### Work order:
Repeat word for word the lines starting at the one with "Task: Open the Last 6 hours time picker" and ending at the final line of the material, both ends included; omit pictures.

** Opening Data under study block **

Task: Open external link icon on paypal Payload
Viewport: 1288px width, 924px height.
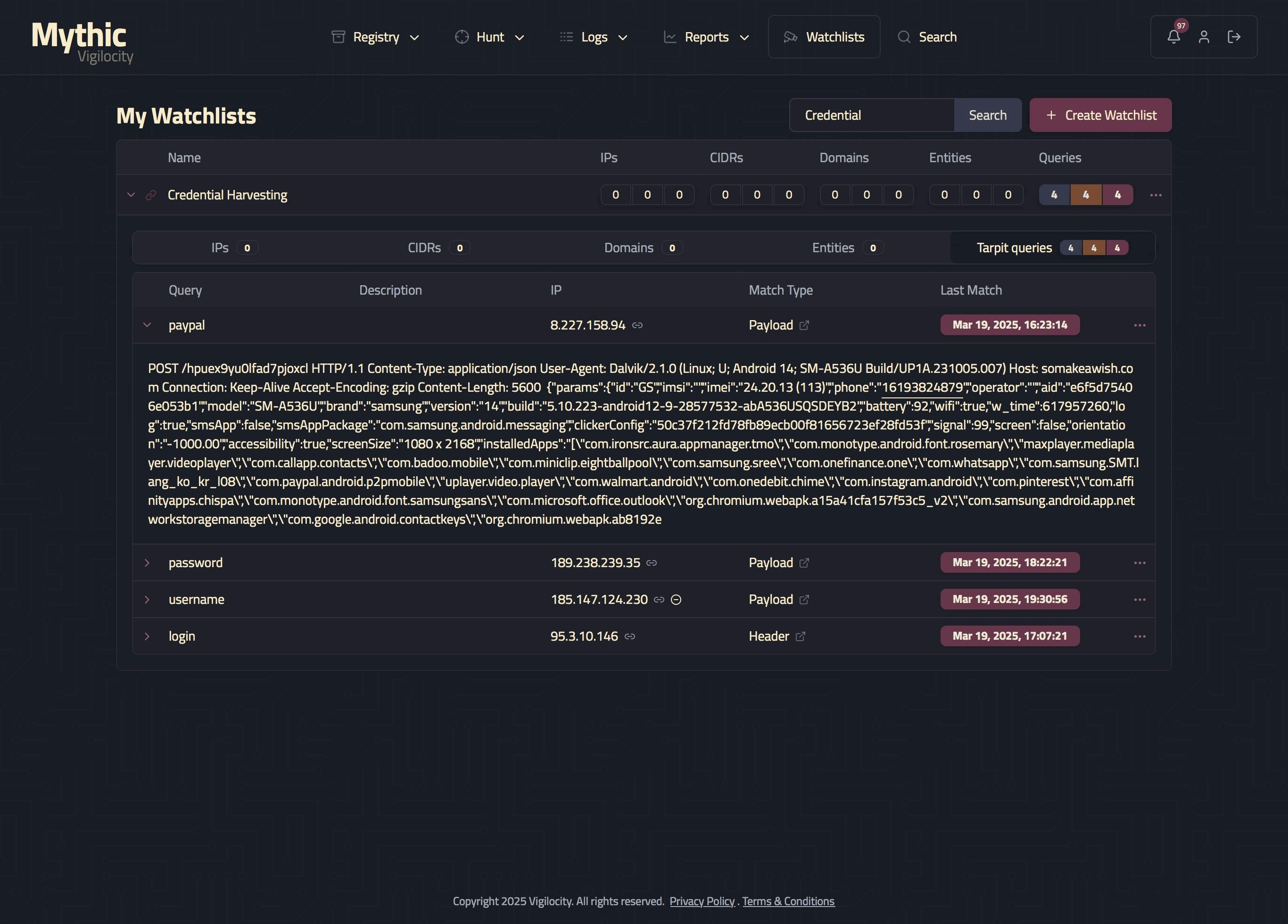Action: (x=804, y=325)
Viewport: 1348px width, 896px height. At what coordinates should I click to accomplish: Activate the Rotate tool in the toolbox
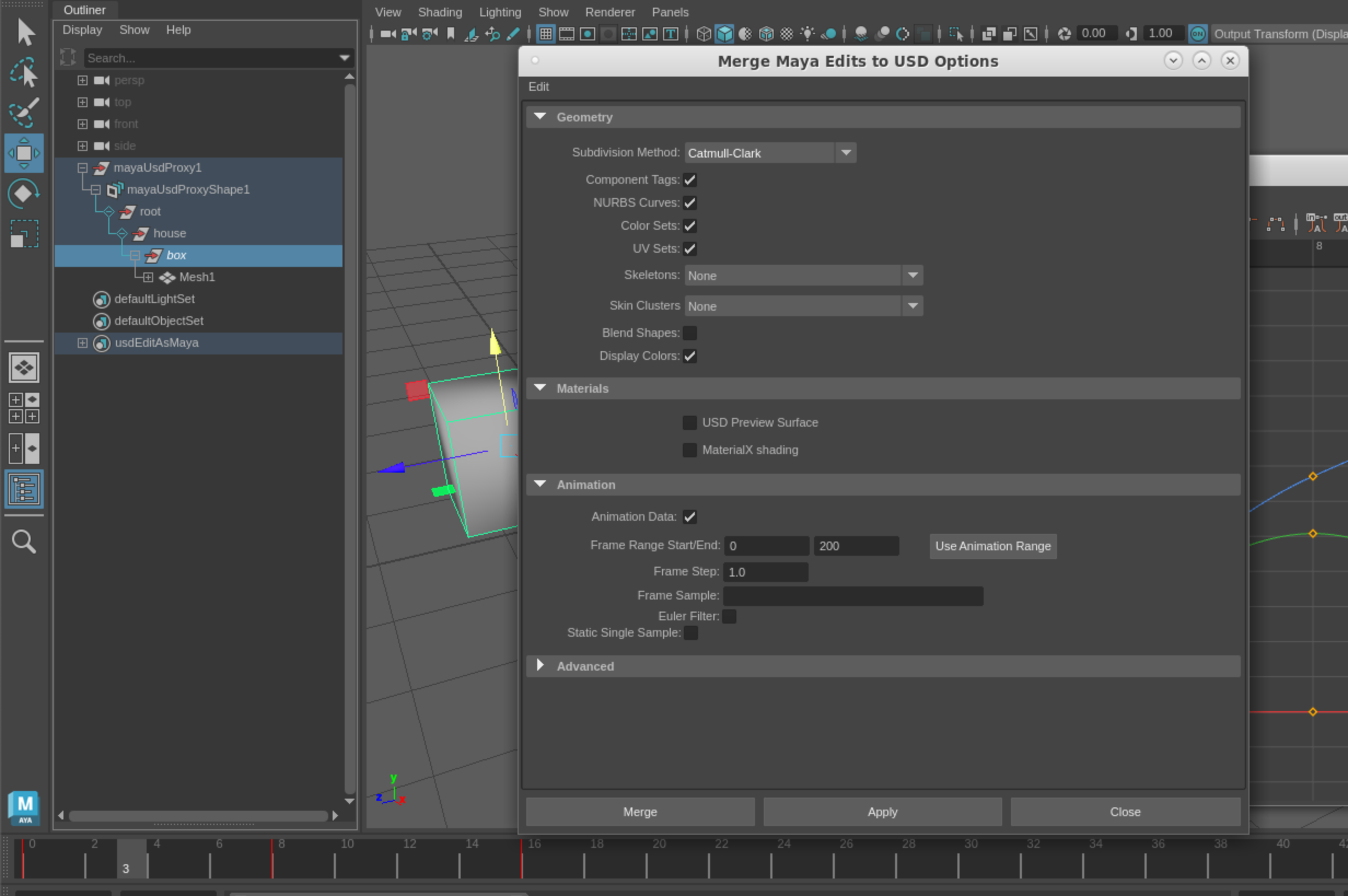tap(24, 193)
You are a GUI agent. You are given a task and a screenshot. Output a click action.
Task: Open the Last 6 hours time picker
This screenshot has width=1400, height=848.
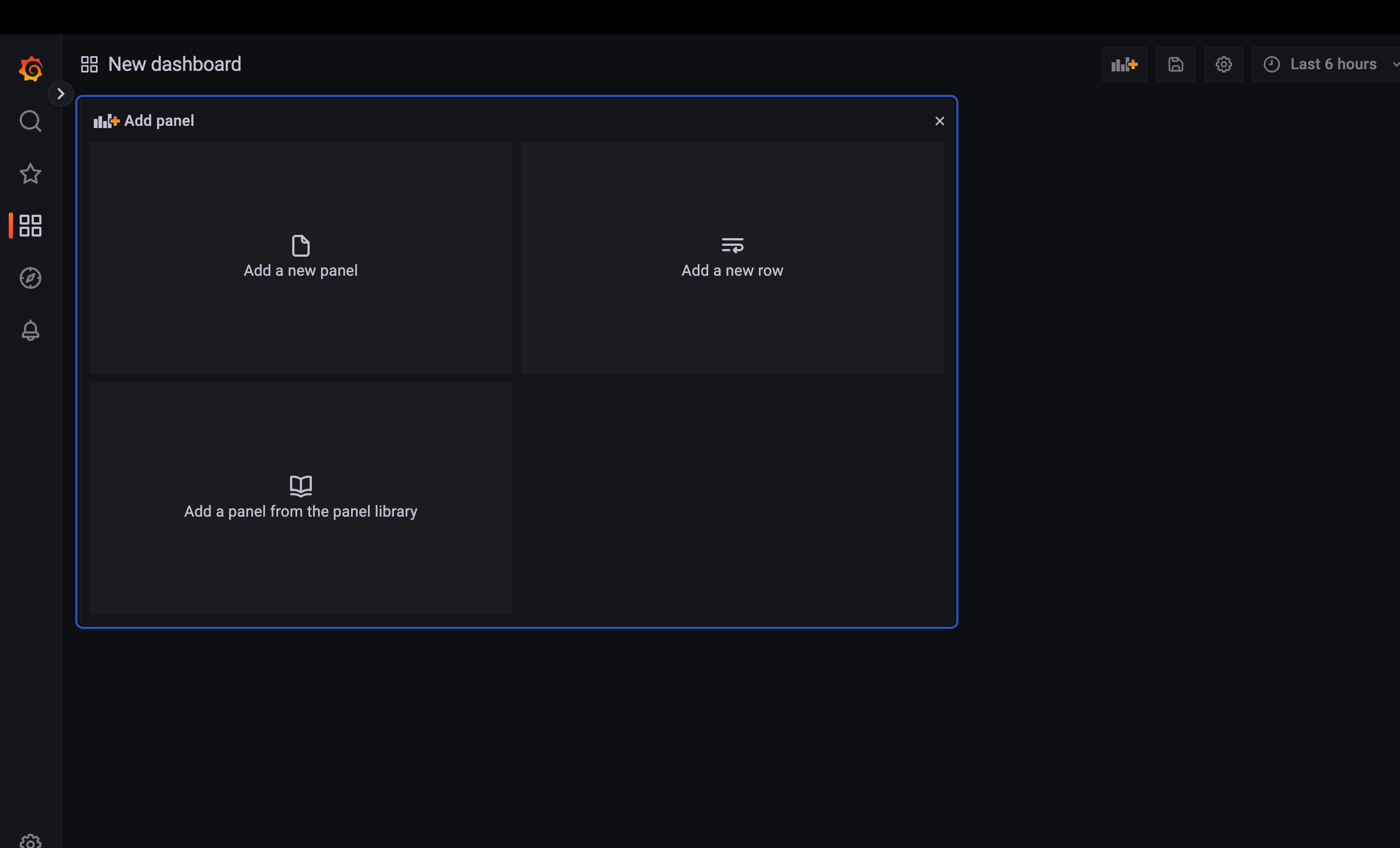tap(1324, 64)
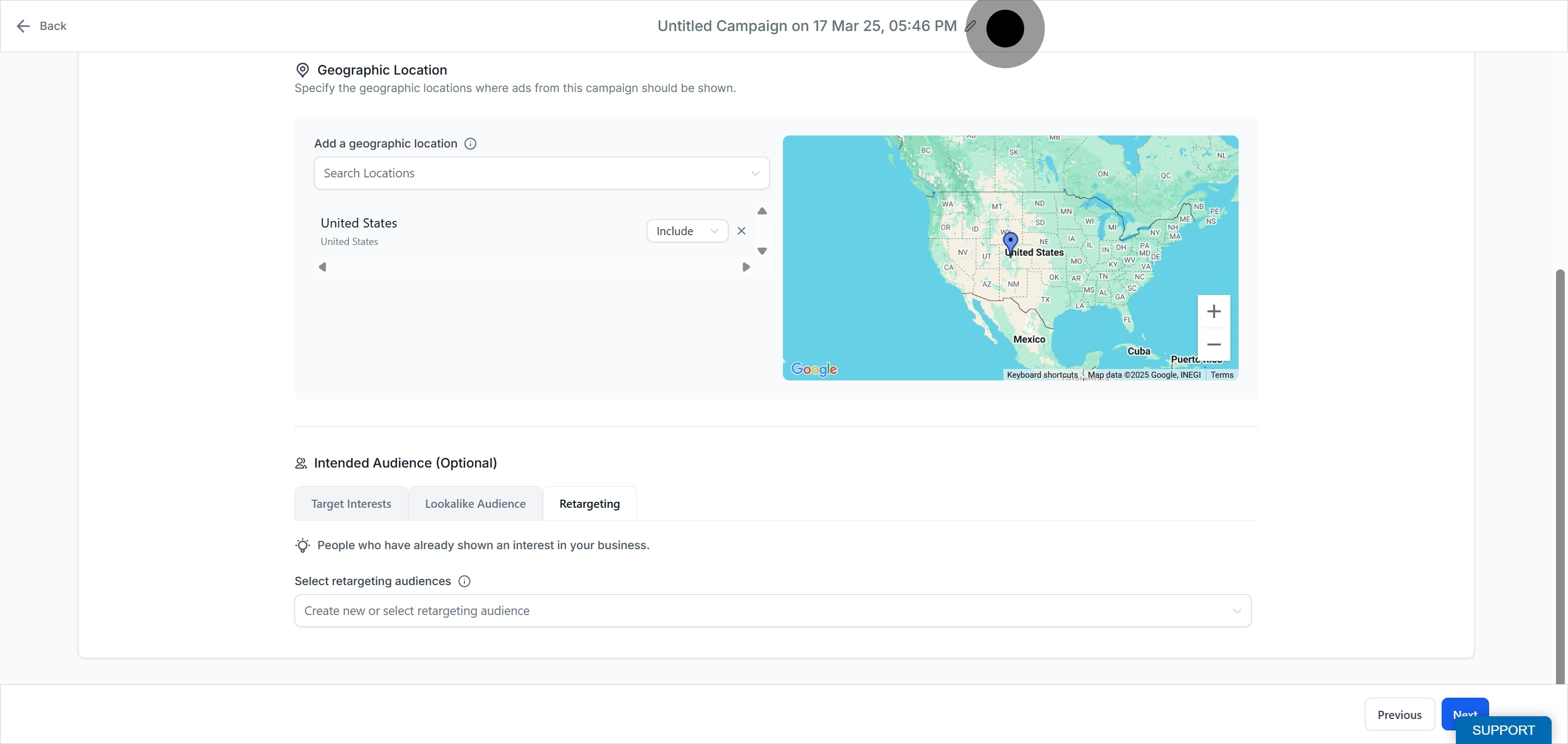Open the SUPPORT widget

1502,730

** Closing Data under study block **

### Output of the exercise:
Task: Open the Last 6 hours time picker
This screenshot has width=1400, height=848.
tap(1324, 64)
Open the SUPPORT widget

1502,730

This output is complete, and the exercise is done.